» **Task description**: Look through the data below and count each line where the word "agent" appears. Reply with the count alone.

== Information ==

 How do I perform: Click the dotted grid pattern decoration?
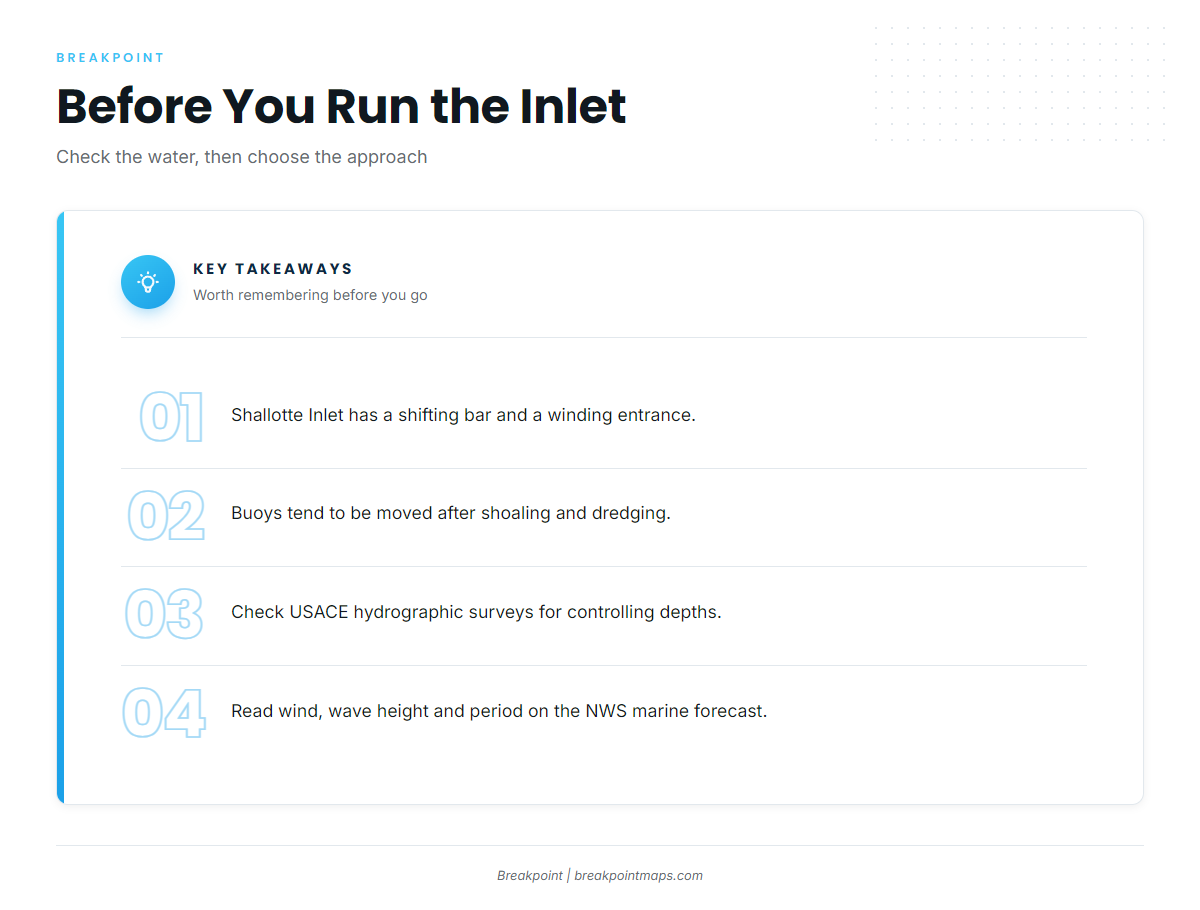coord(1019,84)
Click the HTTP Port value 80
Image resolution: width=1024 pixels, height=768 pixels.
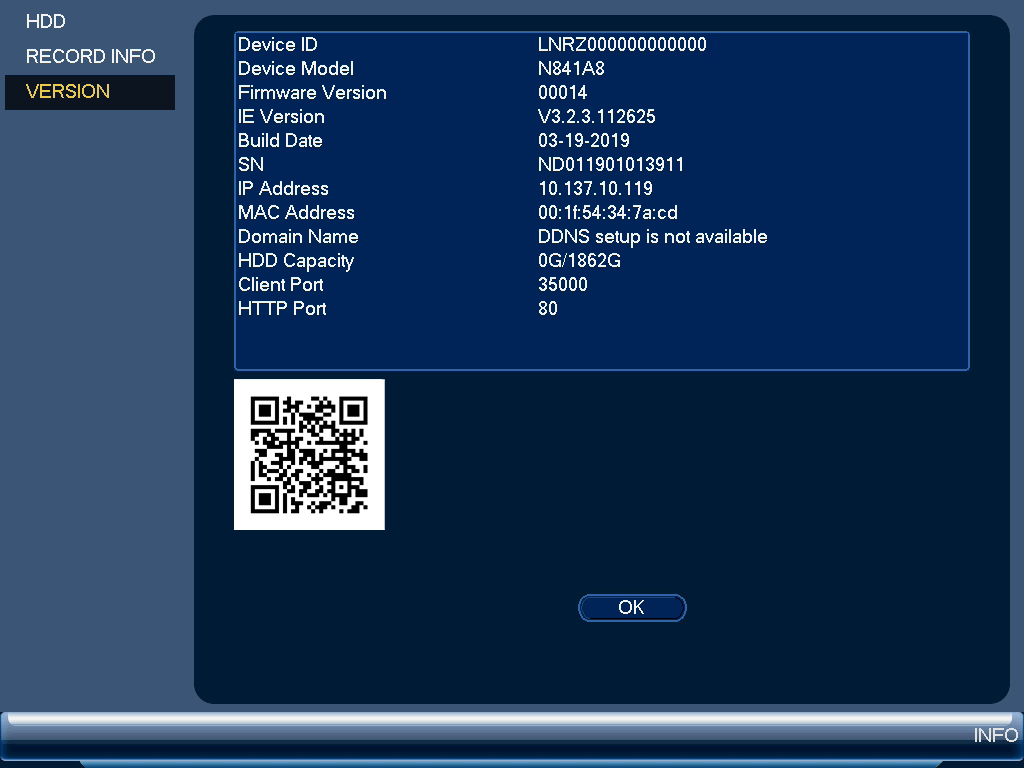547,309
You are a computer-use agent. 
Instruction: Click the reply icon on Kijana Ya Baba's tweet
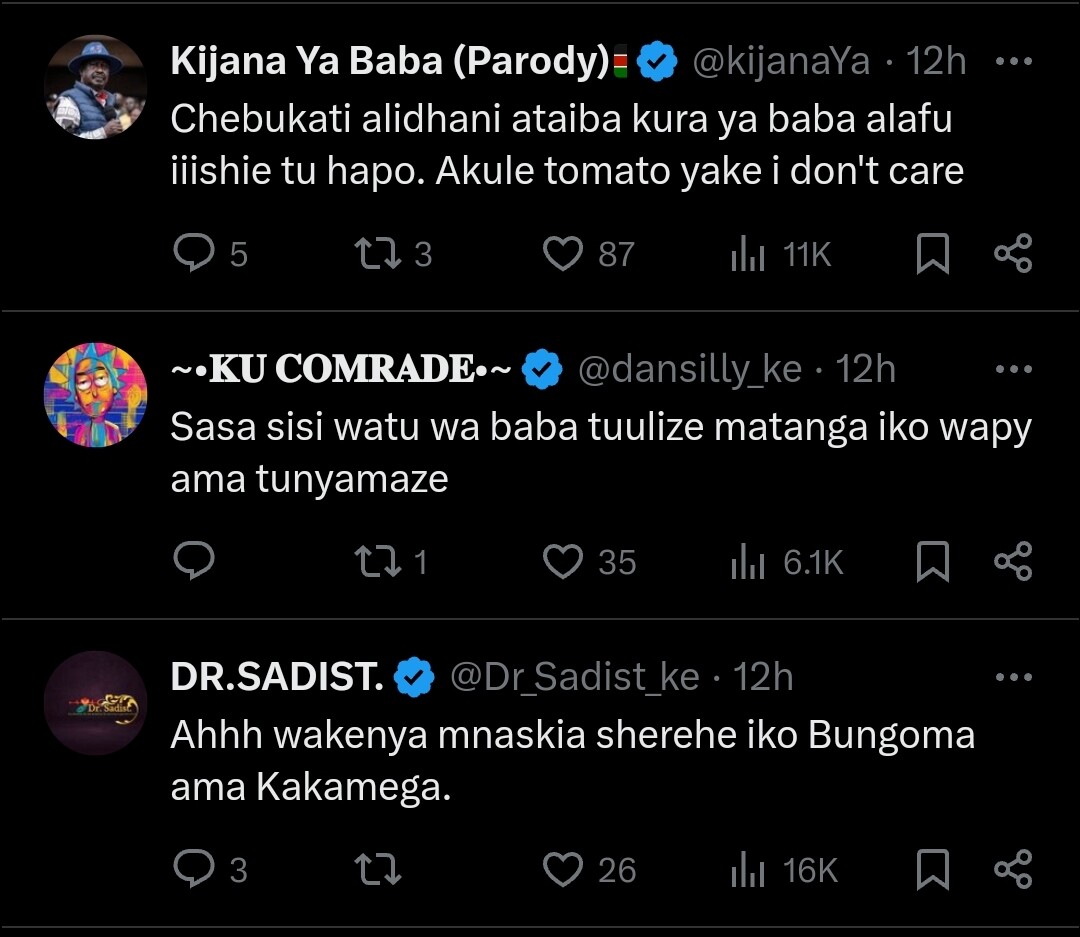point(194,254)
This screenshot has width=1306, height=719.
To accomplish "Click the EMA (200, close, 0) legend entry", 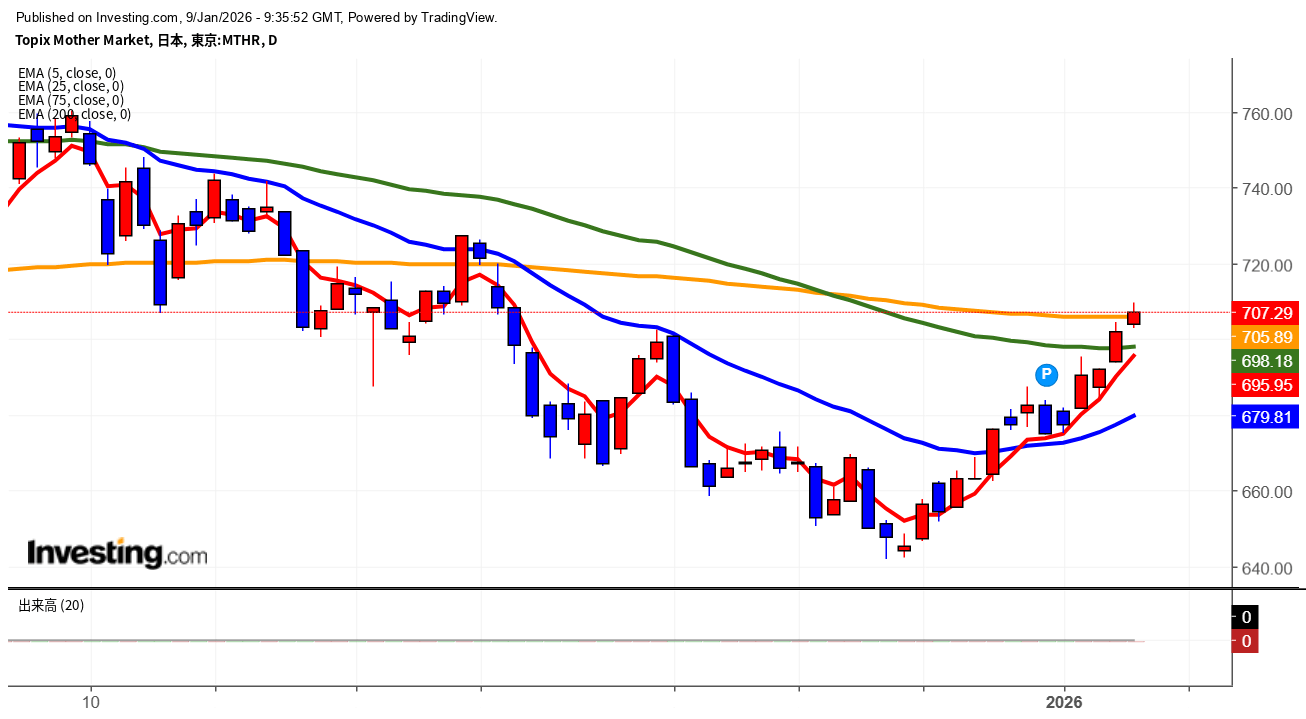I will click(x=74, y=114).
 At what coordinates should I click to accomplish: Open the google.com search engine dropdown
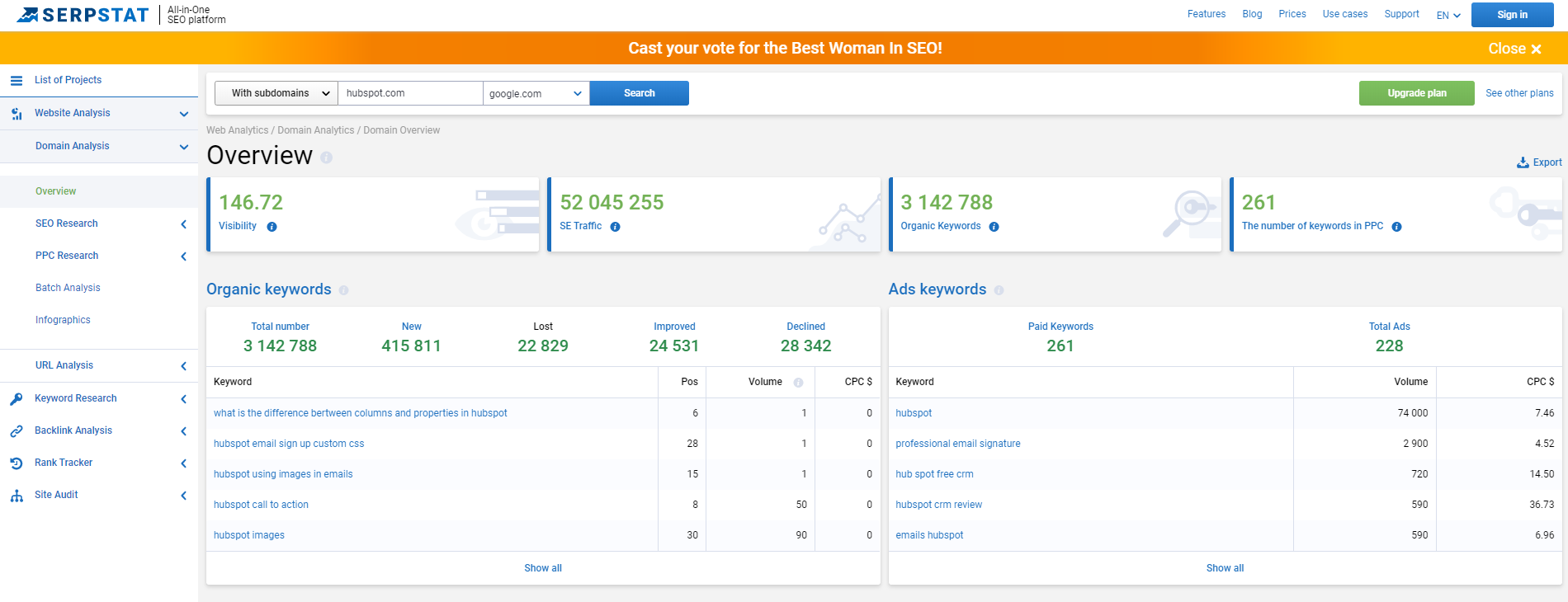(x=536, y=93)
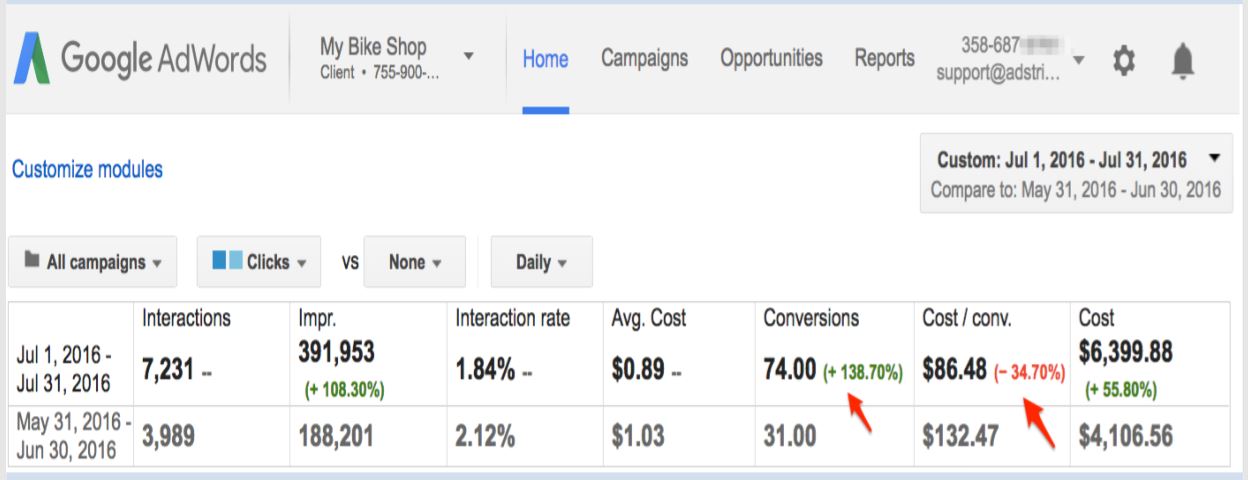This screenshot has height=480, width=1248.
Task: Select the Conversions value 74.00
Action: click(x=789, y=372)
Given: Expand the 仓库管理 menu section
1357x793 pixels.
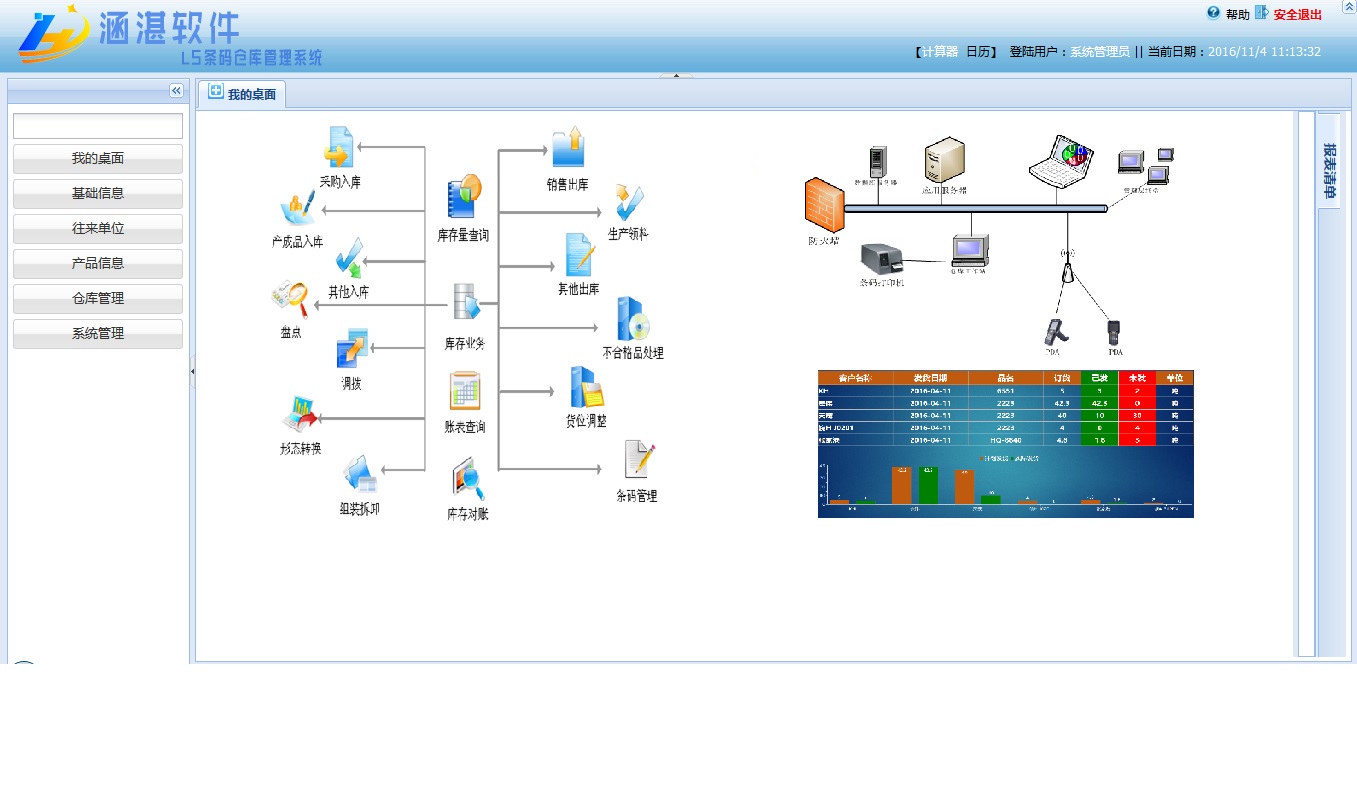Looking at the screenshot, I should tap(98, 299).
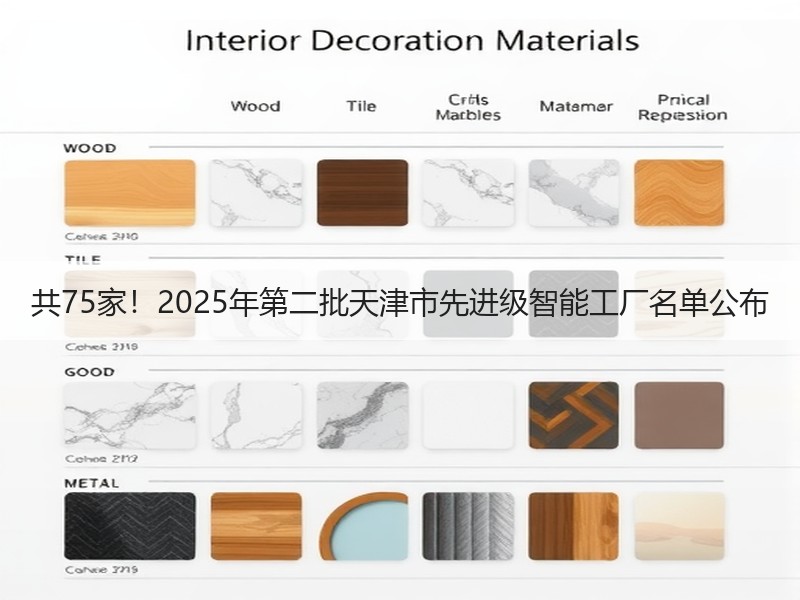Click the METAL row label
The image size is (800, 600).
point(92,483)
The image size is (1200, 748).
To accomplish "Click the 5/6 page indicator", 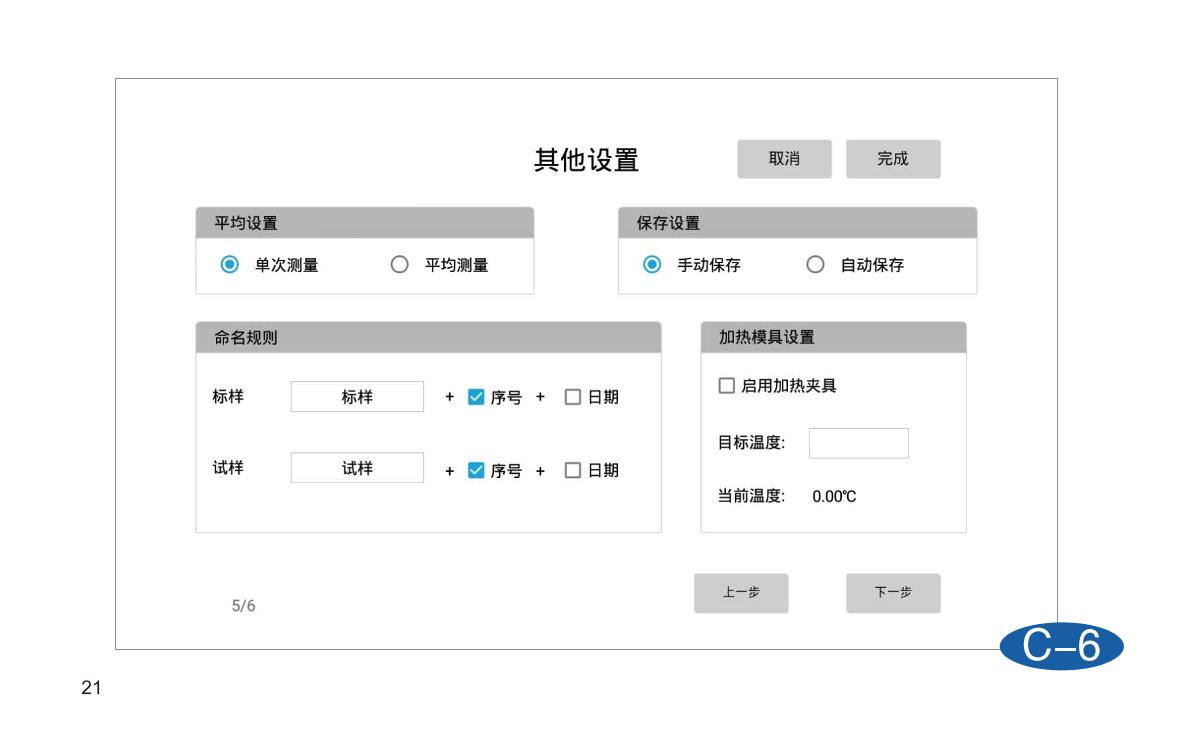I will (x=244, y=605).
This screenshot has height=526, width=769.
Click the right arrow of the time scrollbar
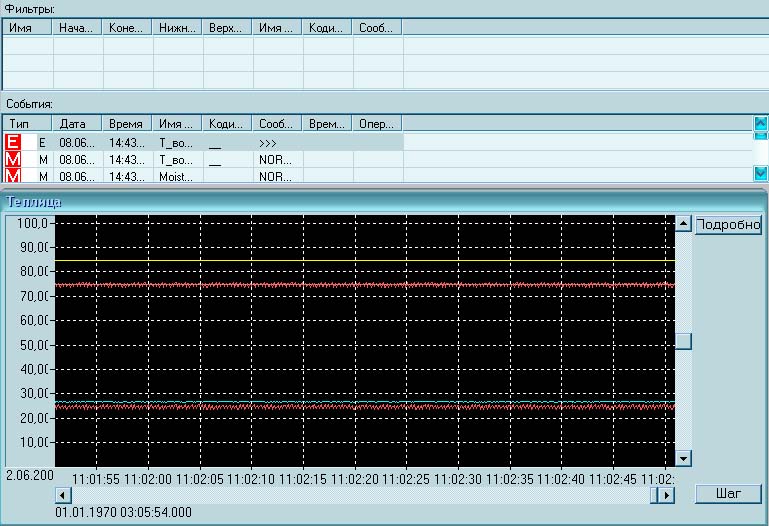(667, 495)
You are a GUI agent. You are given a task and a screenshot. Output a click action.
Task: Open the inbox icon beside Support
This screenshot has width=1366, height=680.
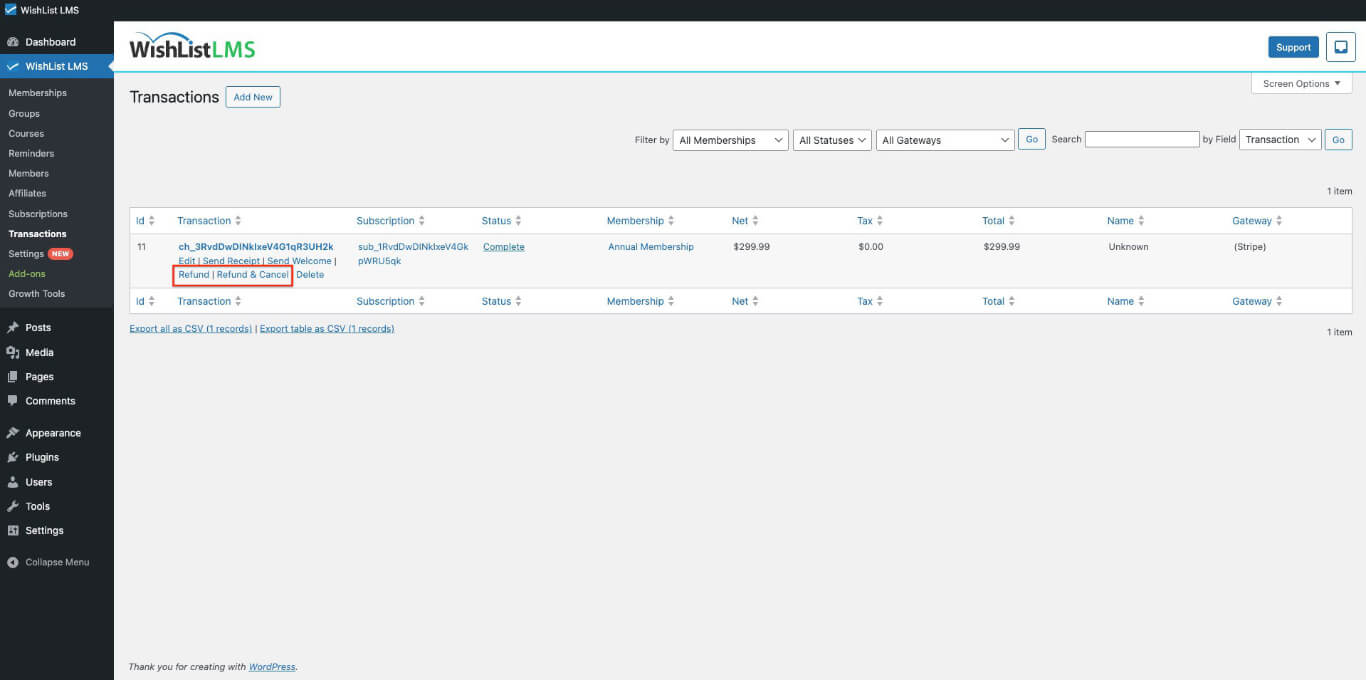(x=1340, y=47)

===

» **Response for this exercise**: 2